L’élaboration d’une cartographie des risques d’atteintes à la probité dans les collectivités territoriales s’est progressivement imposée à la suite de la loi du 9 décembre 2016, dite loi Sapin II, qui encourage la mise en œuvre de programmes anticorruption et recommande l’identification formalisée des zones de vulnérabilité. Les orientations délivrées par la Haute Autorité pour la Transparence de la Vie Publique, notamment dans son « Guide déontologique. Manuel à l’usage des responsables publics et des référents déontologues » [1], et par l’Agence Française Anticorruption dans ses divers documents de référence (dont le « Guide pratique à destination des Régions. Mettre en place un dispositif de maîtrise des risques d’atteintes à la probité » [2], « Les recommandations de l’AFA  » ou encore le « Guide pratique à l’attention des élus du bloc communal » [3]), s’accordent sur l’importance de la cartographie comme outil préventif et pédagogique. Les collectivités disposent ainsi de ressources méthodologiques pour aborder cette démarche, qu’il s’agisse de définir les étapes de l’identification, de l’évaluation et du classement des risques ou de distinguer les catégories d’actes susceptibles de relever de la corruption, du favoritisme ou de la prise illégale d’intérêts.

En revanche, ces divers guides se concentrent largement sur l’objectif final que constitue la cartographie elle-même, plutôt que sur les moyens de recueillir l’information la plus précise possible auprès des agents et des élus. Il en résulte une carence notable sur la conduite concrète d’investigations internes, alors même que l’implication de la base opérationnelle et la remontée de retours d’expérience constituent le socle de toute analyse pertinente. Les textes se bornent souvent à décrire la démarche d’évaluation du risque ou à recommander la création de dispositifs d’alerte et de contrôle, sans aborder précisément les modalités d’un audit structuré auprès des acteurs de terrain.

DONNÉES FOURNIES ::
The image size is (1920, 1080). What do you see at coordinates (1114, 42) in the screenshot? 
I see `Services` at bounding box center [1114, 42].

* * *

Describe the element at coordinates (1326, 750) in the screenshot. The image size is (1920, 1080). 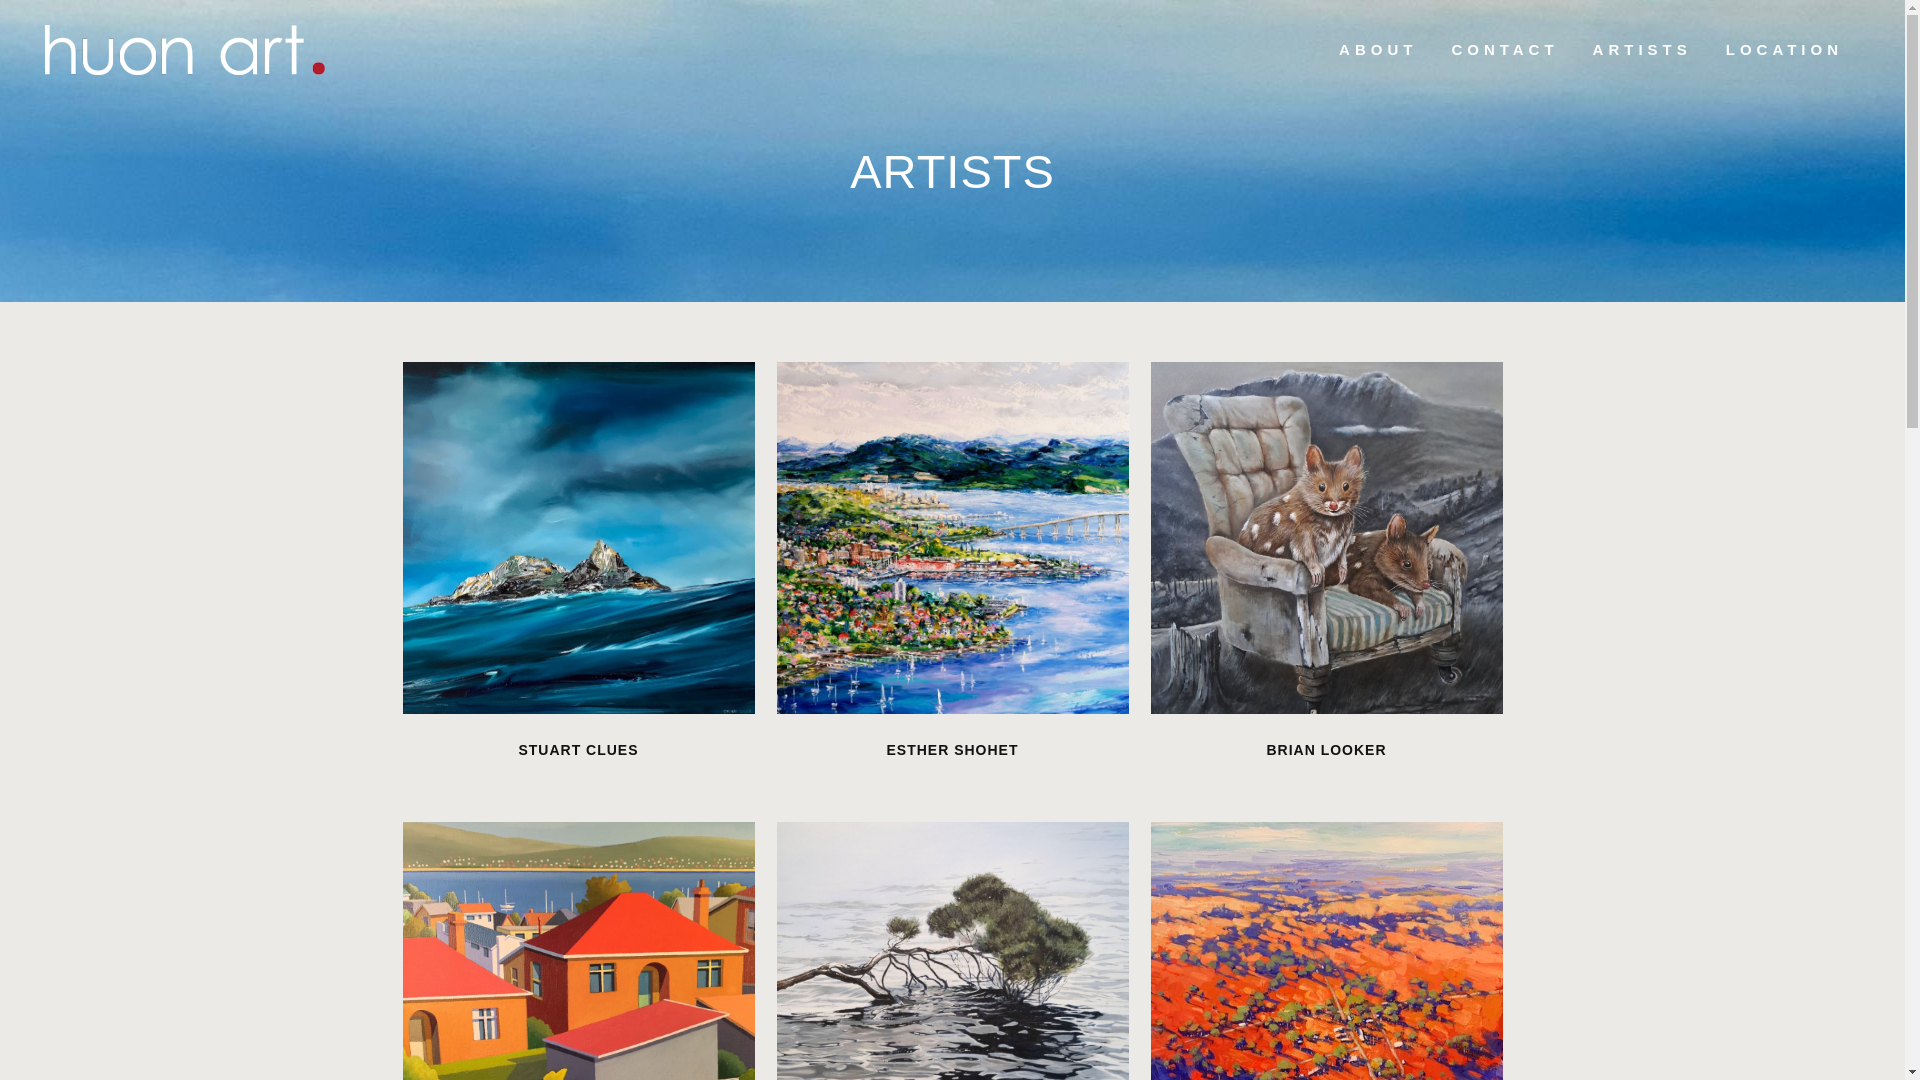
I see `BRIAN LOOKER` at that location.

...

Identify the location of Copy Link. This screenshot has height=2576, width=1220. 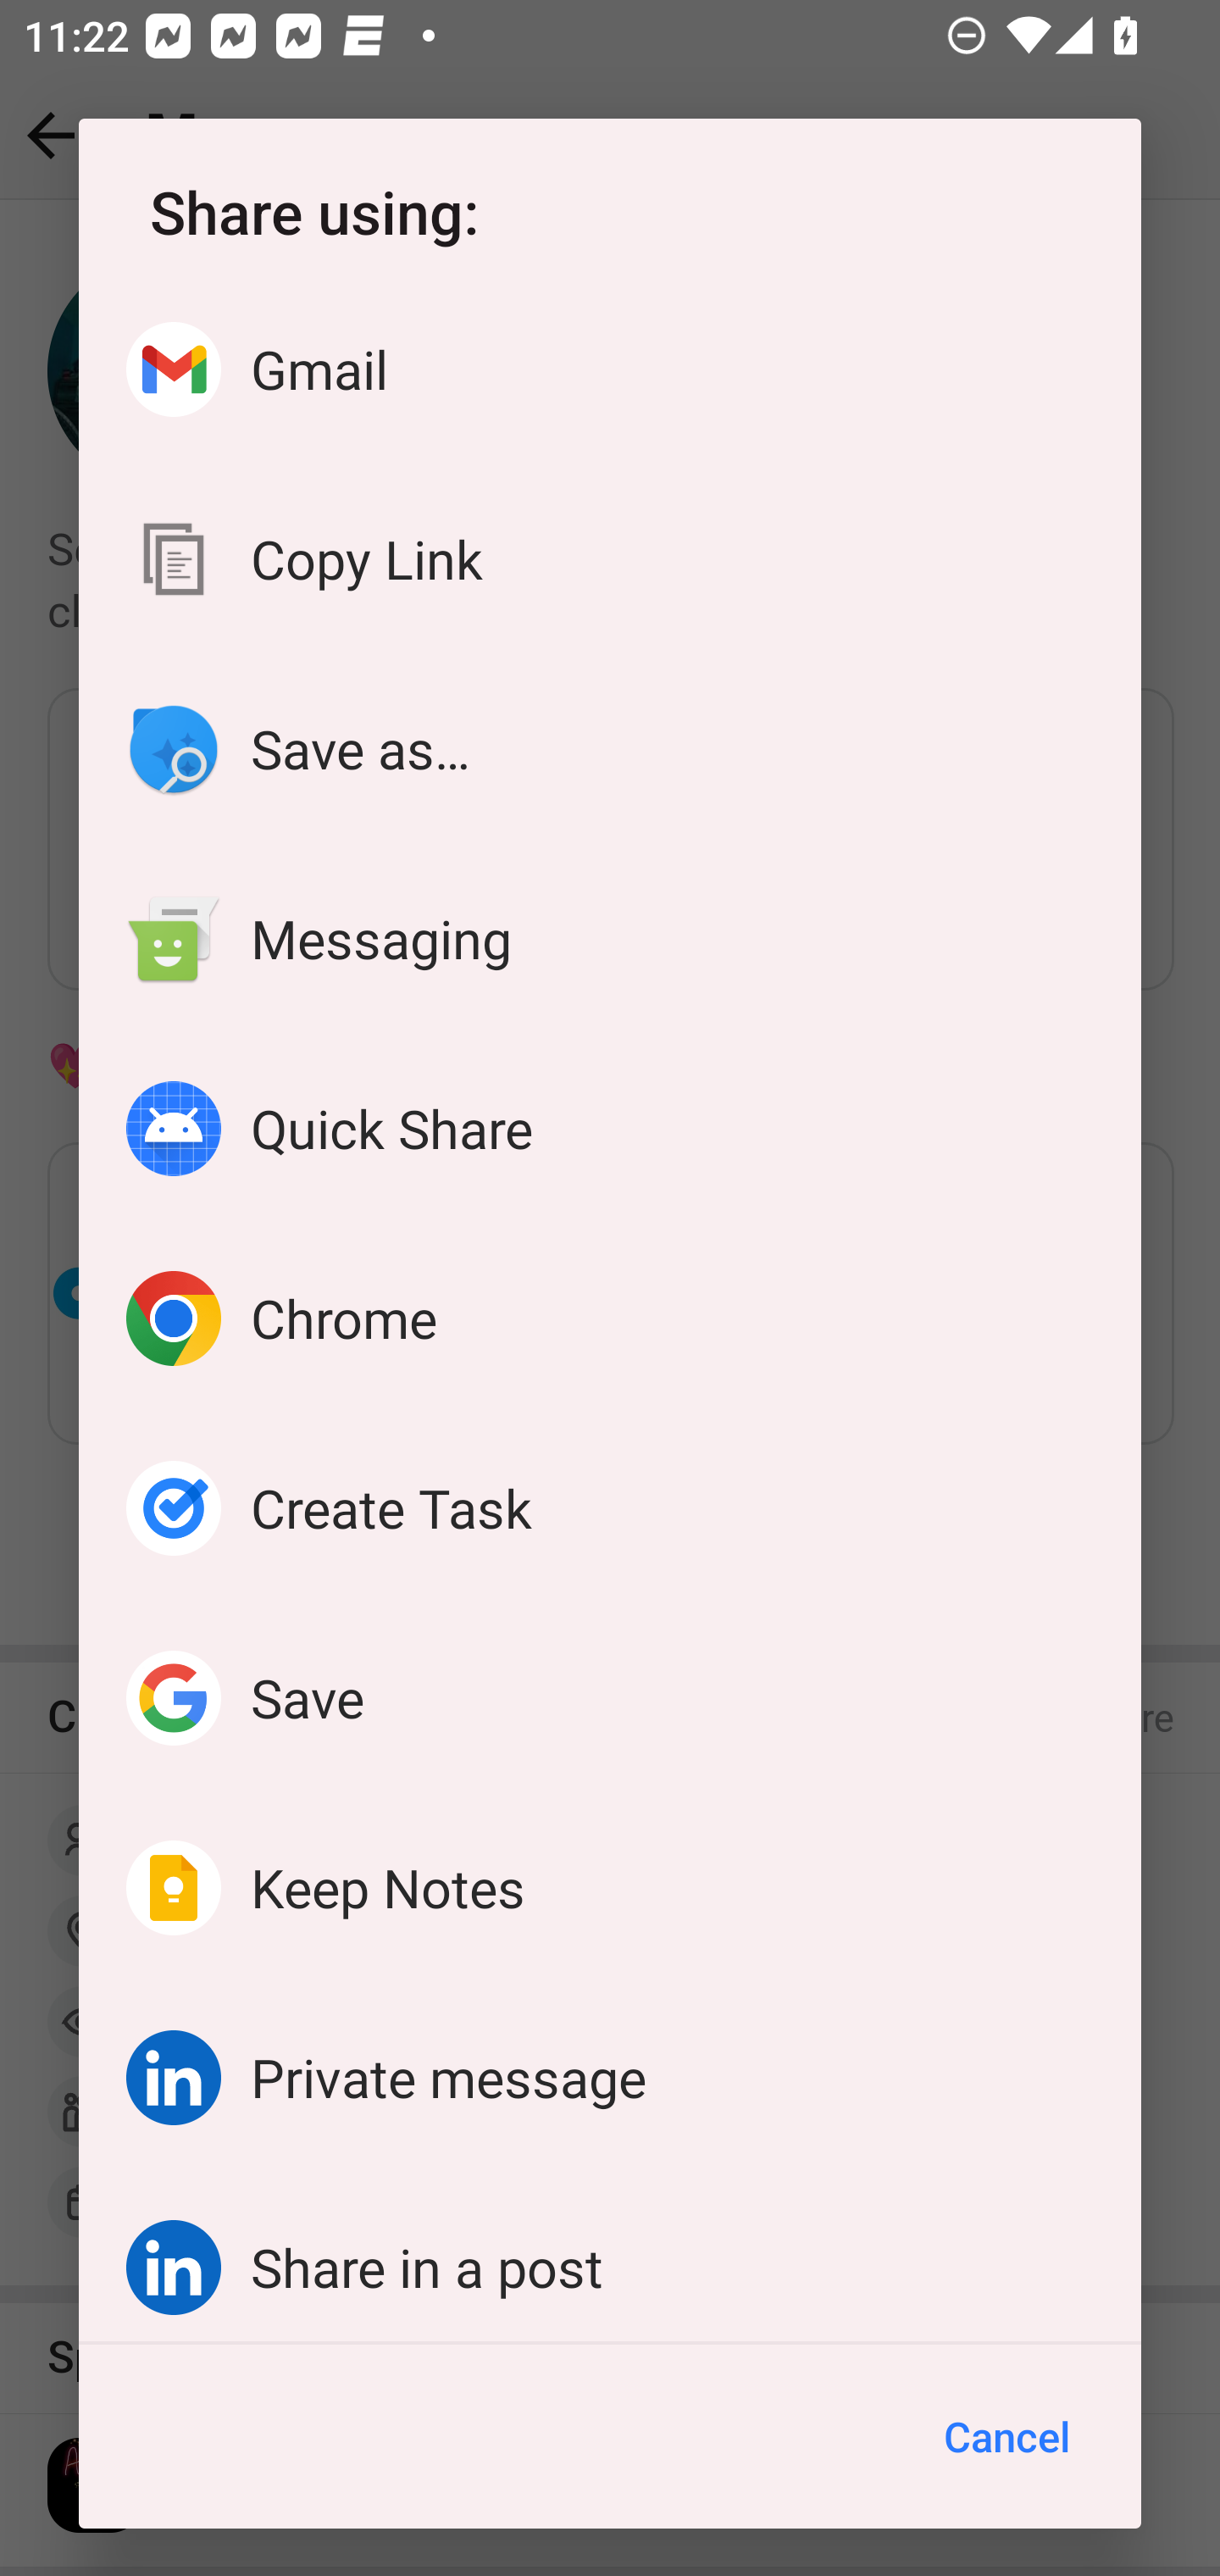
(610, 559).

À FAIRE ::
**a.** Recopiez fidèlement le passage du texte sur la cartographie des risques qui commence par les mots contenant « En revanche, ces » et se termine par « acteurs de terrain. ».
**b.** D'après le texte sur la cartographie des risques, quelle loi est appelée loi Sapin II ?
**c.** Prolongez le texte sur la cartographie des risques d'atteintes à la probité à partir de sa dernière phrase.

RÉPONSES ::
**a.**
En revanche, ces divers guides se concentrent largement sur l’objectif final que constitue la cartographie elle-même, plutôt que sur les moyens de recueillir l’information la plus précise possible auprès des agents et des élus. Il en résulte une carence notable sur la conduite concrète d’investigations internes, alors même que l’implication de la base opérationnelle et la remontée de retours d’expérience constituent le socle de toute analyse pertinente. Les textes se bornent souvent à décrire la démarche d’évaluation du risque ou à recommander la création de dispositifs d’alerte et de contrôle, sans aborder précisément les modalités d’un audit structuré auprès des acteurs de terrain.

**b.** La loi du 9 décembre 2016.

**c.**
L’audit revêt toutefois une importance fondamentale dans la mesure où il s’agit d’un moment d’échanges et de confrontation des perceptions, permettant d’identifier les points de friction entre le droit, les règles internes et la réalité du fonctionnement administratif. Il contribue également à la sensibilisation des agents, lesquels prennent alors conscience de leur rôle dans la prévention des atteintes à la probité et de la nécessité d’interroger leurs pratiques quotidiennes. Or, aucune méthodologie de référence n’explique réellement comment organiser, conduire et exploiter ces entretiens individuels ou collectifs au bénéfice de l’élaboration d’une cartographie.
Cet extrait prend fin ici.